AUTOMATE-INFRASTRUCTURE-WITH-IAC-USING-TERRAFORM-PART-1/4
After manually provisioning AWS Solution for 2 Company Websites using a Reverse Proxy we’ll provision it again this time automating the process with Infrastructure as Code (IaC) using Terraform.
AUTOMATE INFRASTRUCTURE WITH IAC USING TERRAFORM PART 1
Outdated: Programmatic User
I am creating an IAM user named ‘terraform’ and ensuring that the user has only programmatic access to my AWS account. I will also grant this user AdministratorAccess permissions.
IAM > Users > Add users
- Step1:
- User name: terraform
- Select AWS credential type: Access key - Programmatic access
- Step2:
- Create group
- Group name: terraform
- Policy name:
AdministratorAccess
- Step3:
- Add tags
- Name terraform
- Step4:
- Review
- Step5:
- Store Access key ID and Secret access key
Updated: Programmatic User
I will be using the same AWS CLI setup from Assignment 2 – AWS Migration
I have installed pip and used it to install boto3 by running pip install boto3
. After the installation, I confirmed its successful completion.
hector@hector-Laptop:~$ pip list | grep boto3
boto3 1.17.112
I will use AWS CLI for authentication, so I want to make sure it’s installed.
hector@hector-Laptop:~$ aws --version
aws-cli/1.22.71 Python/3.8.10 Linux/5.4.0-109-generic botocore/1.24.16
Going to set authentication configuration on AWS CLI for user terraform
Guide to configure the Python SDK properly.

• **DATA BLOCK**:
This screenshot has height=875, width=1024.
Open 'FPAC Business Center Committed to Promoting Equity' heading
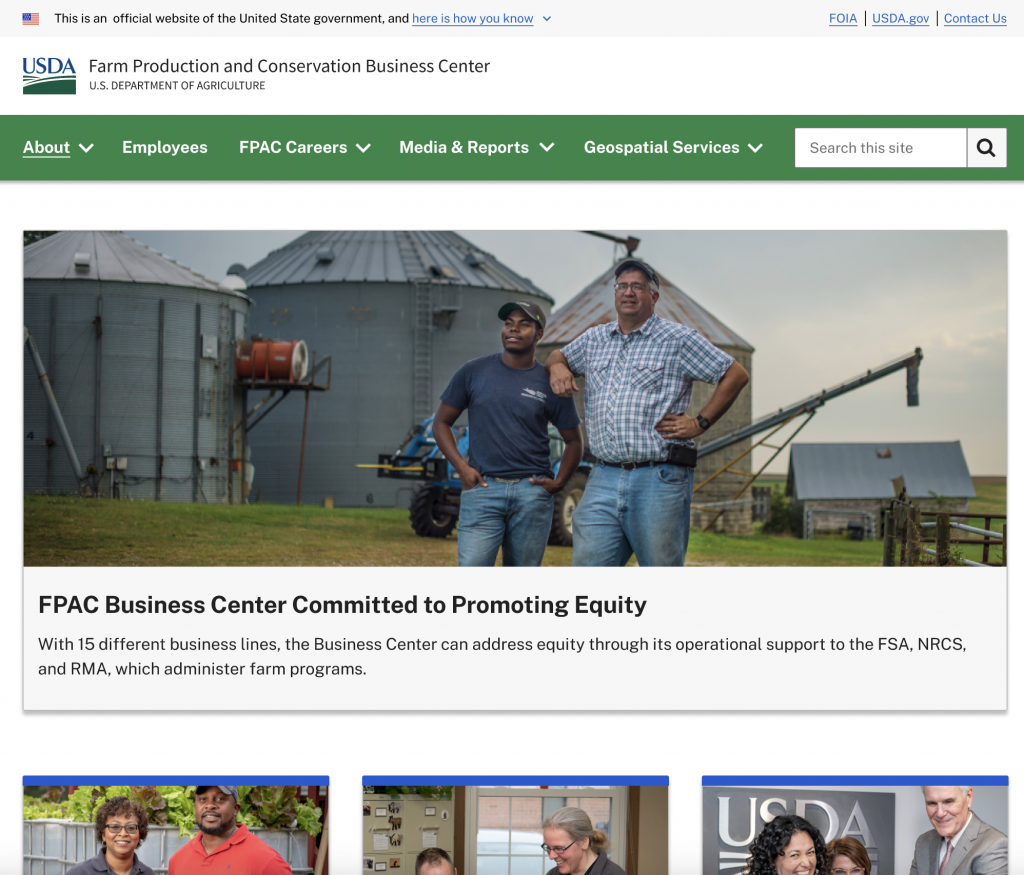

• **THINGS TO DO**:
a - Answer these from the Terraform walkthrough, one line each:
(i) What name is given to the IAM user created for Terraform?
(ii) Which permissions policy is attached to that user's group?
(iii) Which boto3 version appears in the pip list output?
b - Summarize the Terraform walkthrough in two sentences.
c - Write the next part of the Terraform walkthrough, picking up after its final line.

• **ANSWERS PROVIDED**:
a -
(i) terraform
(ii) AdministratorAccess
(iii) 1.17.112

b - After manually provisioning the AWS solution for two company websites using a reverse proxy, the walkthrough provisions it again and automates the process with Infrastructure as Code using Terraform. It creates an IAM user named terraform with programmatic access only and AdministratorAccess permissions, installs boto3 with pip, and confirms that the AWS CLI is installed before setting up authentication for that user.

c -
hector@hector-Laptop:~$ aws configure
AWS Access Key ID [****************HQXB]: xxxxxxxxxxxxxxxxxxxx
AWS Secret Access Key [****************equ5]: xxxxxxxxxxxxxxxxxxxxxxxxxxxxxxxxxxxxxxxx
Default region name [us-east-1]:
Default output format [None]:
Created an S3 bucket to store the Terraform state file.
Amazon S3 > Buckets > Create Bucket
- General Configuration
- Bucket name:
hector-dev-terraform-bucket
- AWS Region:
us-east-1
- Bucket name:
- Tags
- Name
hector-dev-terraform-bucket
- Name
After I configure authentication and installed boto3
I test the programmatic access with S3
hector@hector-Laptop:~$ python3
Python 3.8.10 (default, Mar 15 2022, 12:22:08)
[GCC 9.4.0] on linux
Type "help", "copyright", "credits" or "license" for more information.
>>> import boto3
>>> s3 = boto3.resource('s3')
>>> for bucket in s3.buckets.all():
... print(bucket.name)
...
hector-dev-terraform-bucket #Returns the name of our bucket`
>>>
VPC | SUBNETS | SECURITY GROUPS
Our current directory structure consists of a folder called PBL
with a file named main.tf
inside it. The main.tf
file uses AWS as a provider and contains a resource configuration to create a VPC.
#Provider block informs Terraform that we intend to build infrastructure within AWS.
provider "aws" {
region = "us-east-1"
}
#Resource block will create a VPC.
resource "aws_vpc" "main" {
cidr_block = "10.0.0.0/16"
enable_dns_support = "true"
enable_dns_hostnames = "true"
enable_classiclink = "false"
enable_classiclink_dns_support = "false"
}
For Terraform to work we need to download the necessary plugin. Plugins are used by providers and provisioners. So far we only have a provider in our main.tf
file. So, Terraform will just download plugin for AWS provider.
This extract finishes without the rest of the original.